E os trabalhadores da primeira hora, com a sua visão limitada, parva e miserável, pedem-Lhe que mude esta lógica: “estes últimos trabalharam só́ uma hora, e destelhes a mesma paga que a nós, que suportámos o peso do dia e o calor”. Quão pobre é a nossa humanidade! Na verdade, muitas vezes na vida, nos comportamos como os trabalhadores da primeira hora: quão míopes somos para não percebermos a imensa generosidade de Deus!
“Serão maus os teus olhos porque eu sou bom?” Amados irmãos, o nosso Deus não é injusto com os primeiros, Ele é generoso com os últimos: “os últimos serão os primeiros e os primeiros serão os últimos”. Ele não paga, mas, amplamente doa e perdoa. Ele é o bom Deus que transgride as regras das finanças e adora surpreender. Ele, na sua grande misericórdia, vai além do que somos (pecadores frágeis e limitados) e do que fazemos (pecados, mal). Ele é sempre generoso, providente e pródigo, sempre sem medida para com todos. Em suma, tendo um amor sem limites pelos homens, Ele dá dignidade a todos, sem exclusão: “Eu quero dar a este último tanto como a ti”.

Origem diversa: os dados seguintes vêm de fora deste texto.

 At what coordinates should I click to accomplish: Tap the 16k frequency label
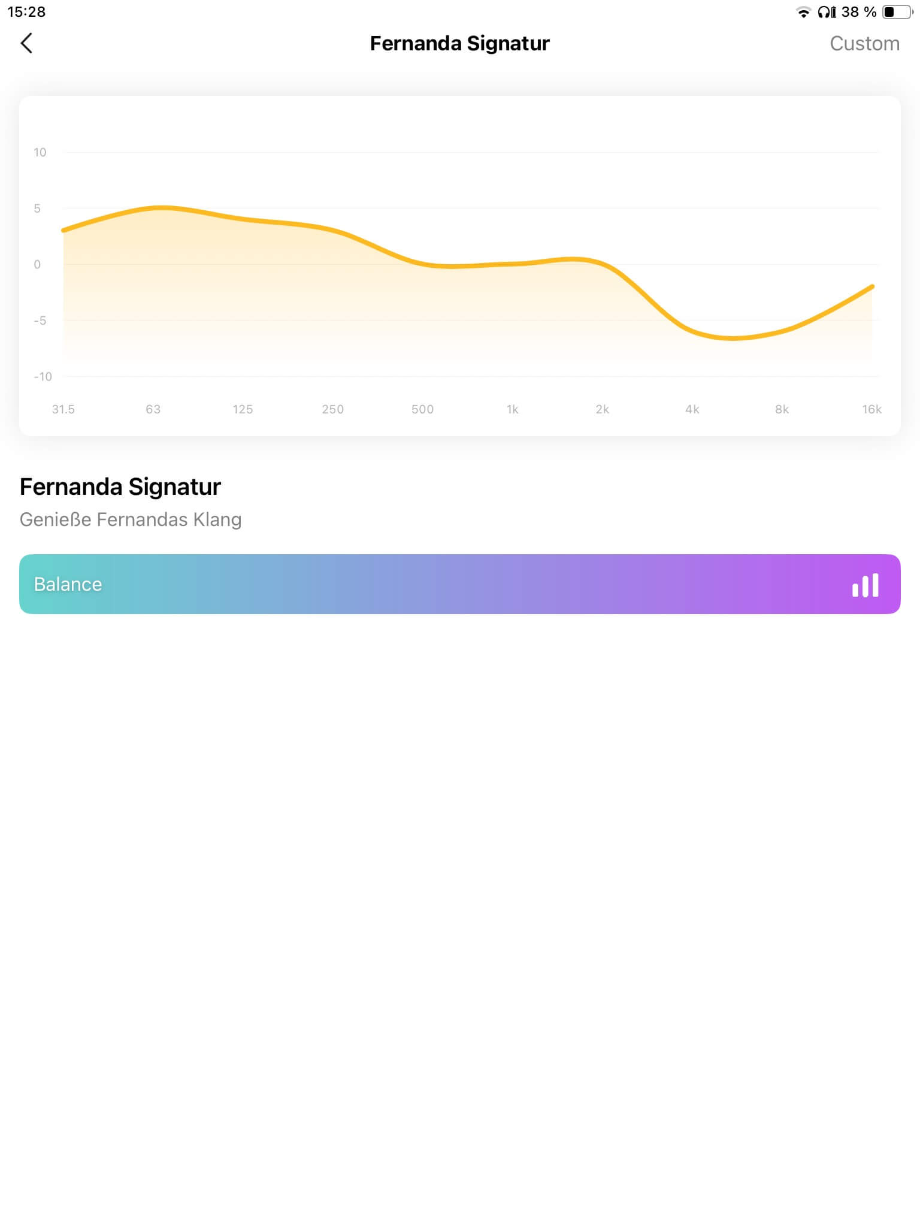[x=871, y=409]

Eis aqui o Deus de Jesus, um Deus cujos pensamentos e caminhos não são dos trabalhadores da primeira hora, não os nossos, como justamente Ele disse: “os meus pensamentos não são os vossos, nem os vossos caminhos são os meus” (Is 55,8-9). Estes, na verdade, estão além e distantes dos nossos pensamentos e caminhos. Estamos diante de um Deus que se preocupa com a dignidade das pessoas, porque o denário ou salário excessivo e inesperado, permite também aos últimos de serem e viverem como os primeiros, isto é, de se alimentarem e alimentarem as suas famílias, e de se dignificarem a si e as respectivas famílias.

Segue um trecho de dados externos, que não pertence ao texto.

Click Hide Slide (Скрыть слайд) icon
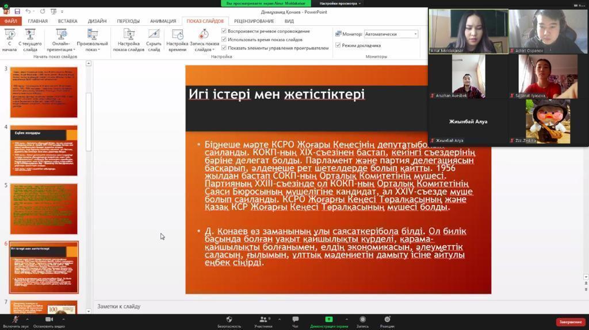 point(154,36)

Eis aqui o Deus cujo agir é surpreendente a ponto de, à primeira impressão, parecer injusto. Compreender, porém, a sua ação ilógica depende do lugar que atribuímos a nós mesmos: se acreditarmos que somos os trabalhadores da primeira hora estaremos sempre irritados com a prodigalidade de Deus; se, pelo contrário, nos colocarmos entre os da última hora, entre os servos inúteis e despretensiosos diante d’Ele, então não ficaremos descontentes e dececionados com a sua bondade, em realidade, seremos felizes por ter um Deus assim. O Salmo Responsorial confirma isto: “o Senhor é clemente e compassivo, paciente e cheio de bondade. O Senhor é bom para com todos, e a sua misericórdia se estende a todas as criaturas” (Sl 144).
Portanto, conscientes disso, só nos resta olhar para nós mesmos e escutar esta afirmação de Santo Agostinho que diz o seguinte: “Irmãos, questionai o vosso coração, analisai o vosso íntimo, vede quanto amor há em vós e aumentai-o … O amor que tendes dentro de vós constitui o valor da vossa própria pessoa”. Sendo assim, apropriemo-nos de quanto São Paulo, na sua Epístola aos Filipenses, acrescenta no fim: “procurai somente viver de maneira digna do Evangelho de Cristo” (Fl 1,27).
Que o Senhor nos ajude a entrar na lógica do seu Amor infinitamente bom, libertando-nos daquela sutil inveja que se infiltra nas dobras dos nossos corações quando não compreendemos e aceitamos o seu desejo de amar a todos, sem exceção.